| EXERCISES |
1. From the Kedro and Ibis post, list the three adjectives that describe the data science code Kedro helps create.
2. Format the entries as a Markdown table with columns "Row" and "Line", beginning at the line that contains "You are a GUI" and stopping after the line that contains "Task: Click on". Leave out blank lines.

| TEXT EXTRACT |

╔══

In this post, I'd like to share how I'm using Kedro to manage Machine Learning (ML) pipelines while efficiently storing and executing SQL queries within my Python Kedro project. By integrating Ibis via the Kedro Ibis table dataset, I'm able to keep all my SQL code within the Kedro project and execute it on the database side, specifically using Google BigQuery.
When managing ML pipelines, especially with large datasets stored on Google BigQuery or other databases, it's crucial to have an efficient and scalable way to preprocess data before training your models. Often, the best approach is to perform preprocessing on a database engine using Structured Query Language (SQL). A common challenge in this process is deciding where to store and execute SQL queries. Traditionally, there are two options:
- Store SQL queries in the database: This involves creating views or stored procedures. While this keeps the execution close to the data, it splits your pipeline code across different platforms.
- Store SQL queries in your project: This centralizes all code within your project repository (e.g., Git), but requires a way to execute these queries on the database.
Kedro is a platform-agnostic open-source Python framework for creating reproducible, maintainable, and modular data science code. It helps in managing the entire lifecycle of your ML projects, from data ingestion to model training and deployment.
I usually use Kedro on my DS&ML projects because it provides a well-organized project structure, modular and reusable code, and efficient pipeline management. It centralises data and configuration management, which simplifies deployment and maintenance of models. Overall, Kedro streamlines workflows, promotes best MLOps practices, makes collaboration and maintenance easier, and saves a lot of time by eliminating the need to write everything from scratch.
Ibis is a Python library that provides a pandas-like interface for interacting with SQL-based databases. It allows you to write expressive queries using Python syntax and execute them on the database side, leveraging the performance and scalability of the database.
ibis.TableDataset
allows you to use Ibis expressions as part of your Kedro pipelines. This means you can define your database logic within your Kedro project and execute it on backends like Google BigQuery.
By combining Ibis and the Kedro Ibis table dataset, you can easily integrate SQL processing into your Python Machine Learning pipeline while benefiting from version control for your pipeline. Additionally, you can switch between different databases without changing the data processing code, even if the databases use different versions of SQL.

╚══

| MATERIALS PROVIDED |
╔══

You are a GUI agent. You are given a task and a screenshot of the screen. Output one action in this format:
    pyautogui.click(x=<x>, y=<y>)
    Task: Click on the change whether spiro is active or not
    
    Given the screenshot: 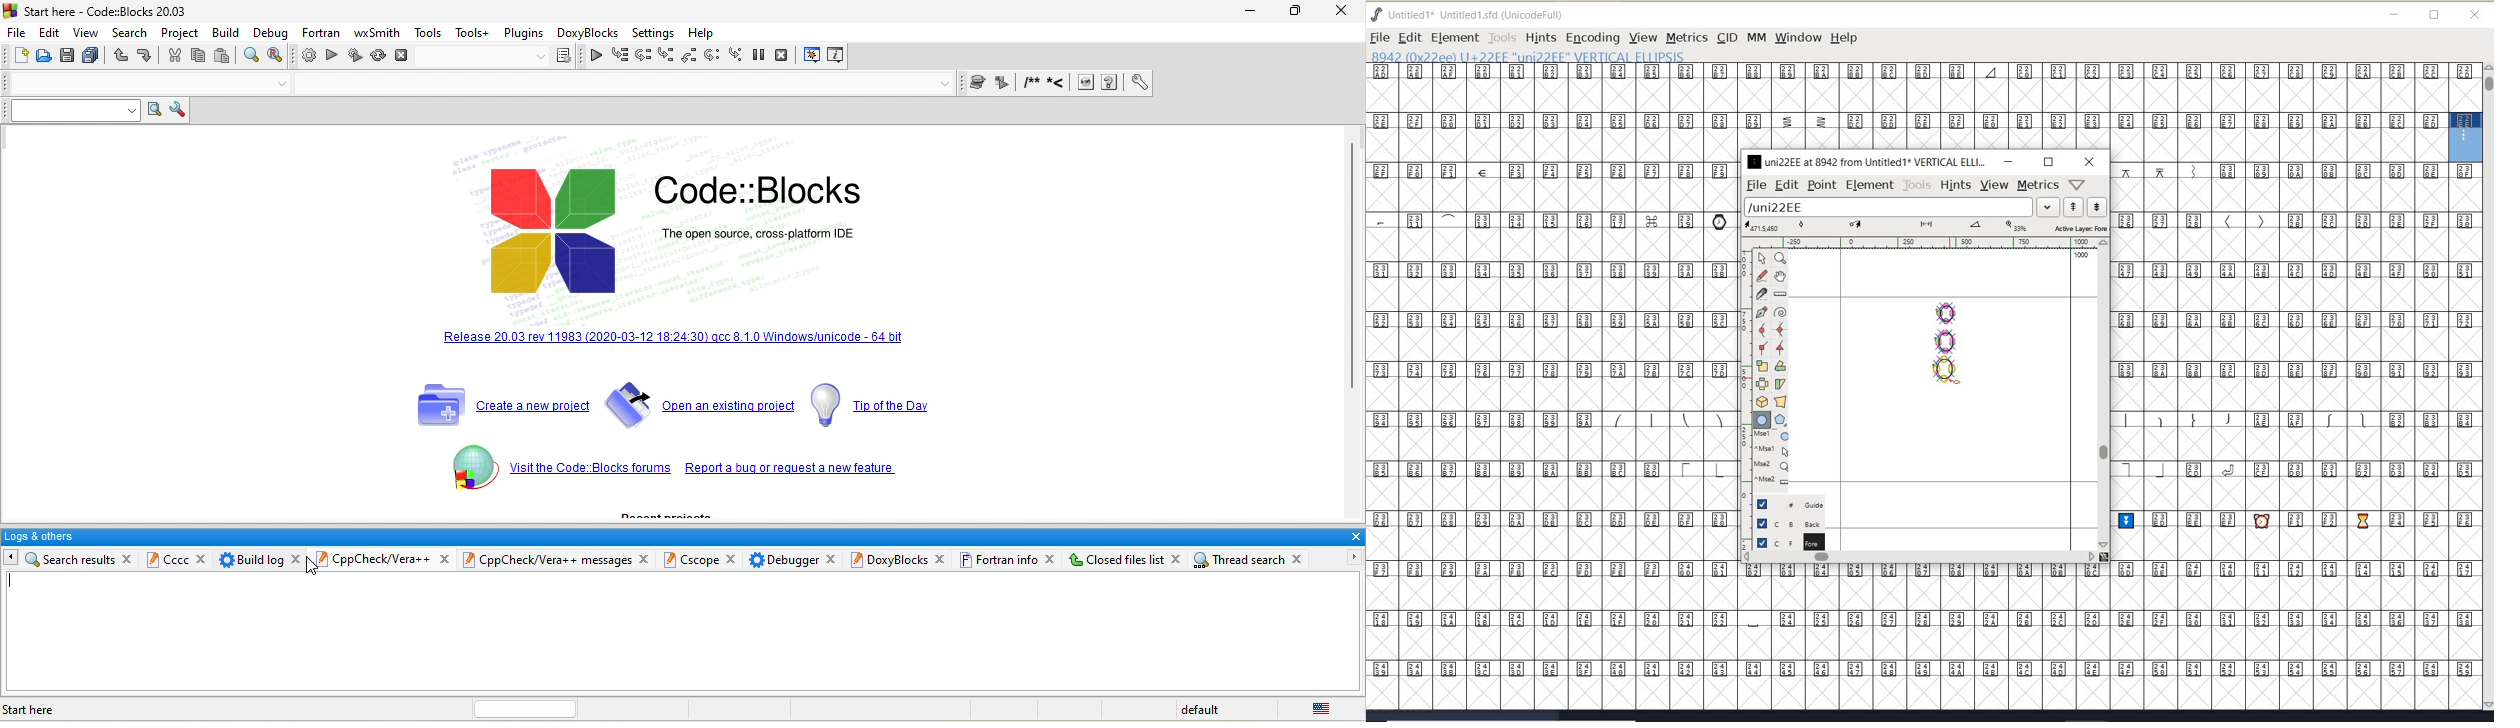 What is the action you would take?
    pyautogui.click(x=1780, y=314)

╚══
╔══

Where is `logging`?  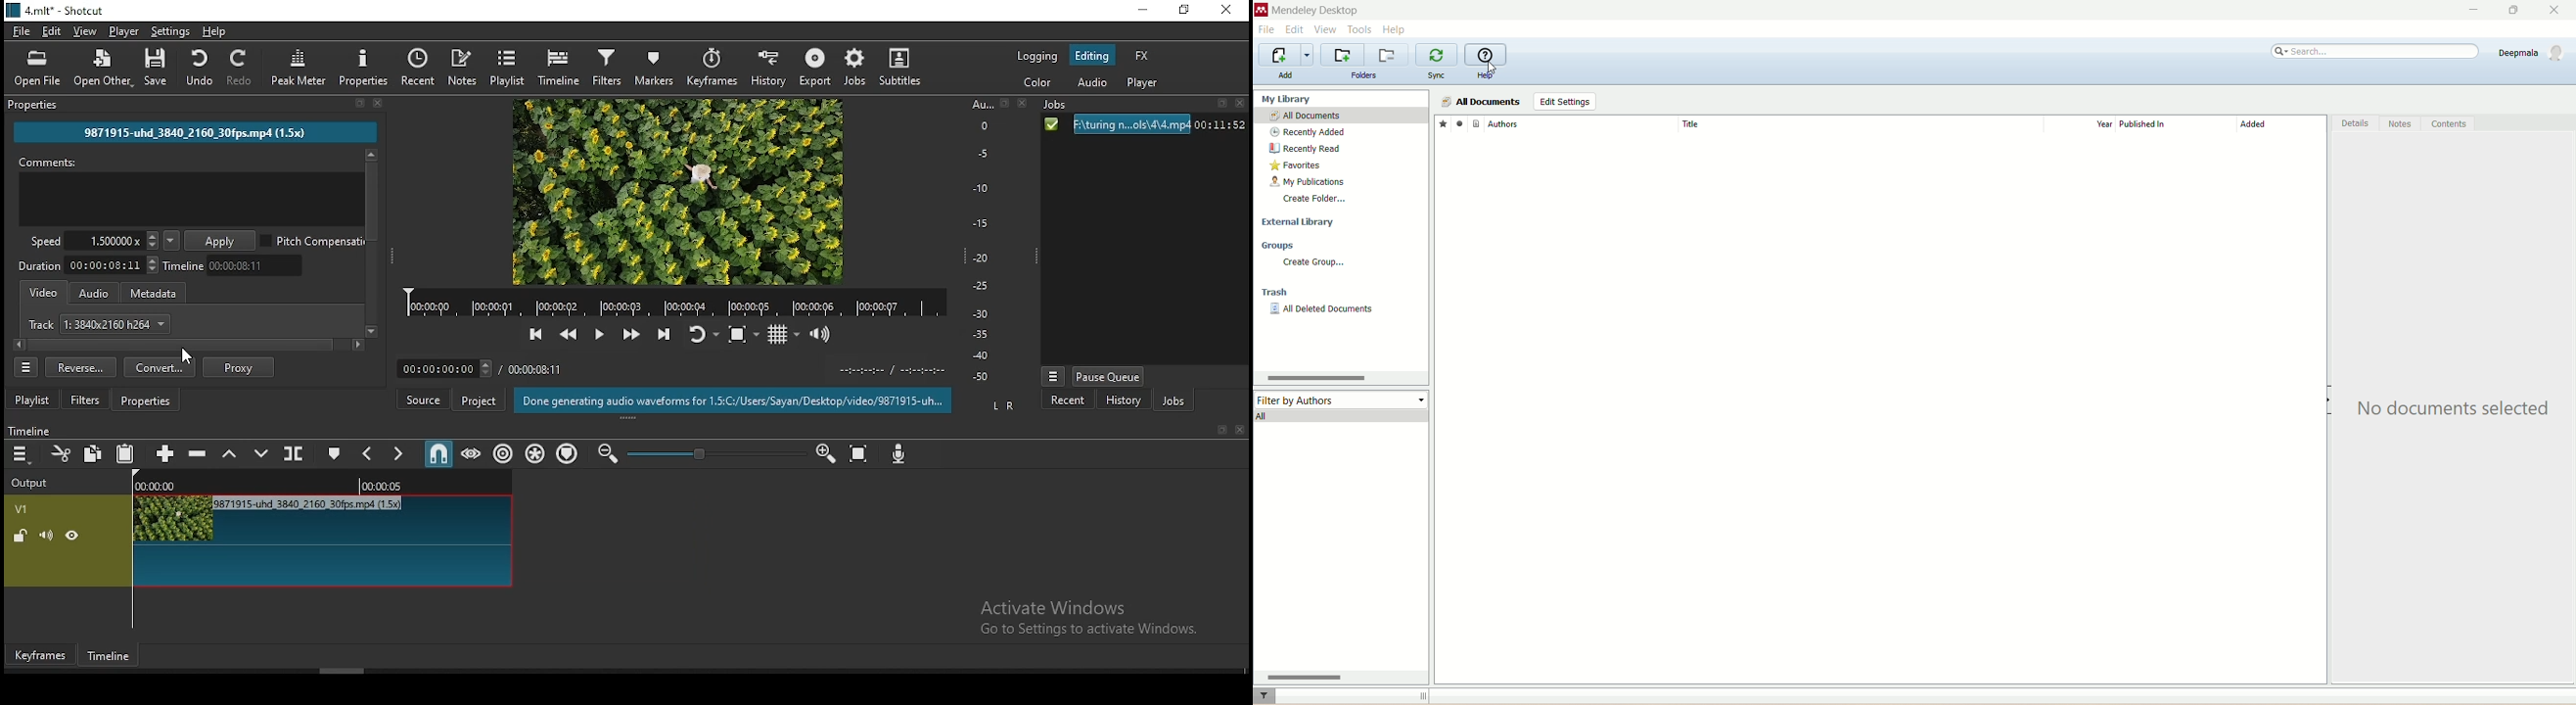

╚══

| THE ANSWERS |
1.
- reproducible
- maintainable
- modular

2.
| Row | Line |
|---|---|
| 1 | You are a GUI agent. You are given a task and a screenshot of the screen. Output one action in this format: |
| 2 |     pyautogui.click(x=<x>, y=<y>) |
| 3 |     Task: Click on the change whether spiro is active or not |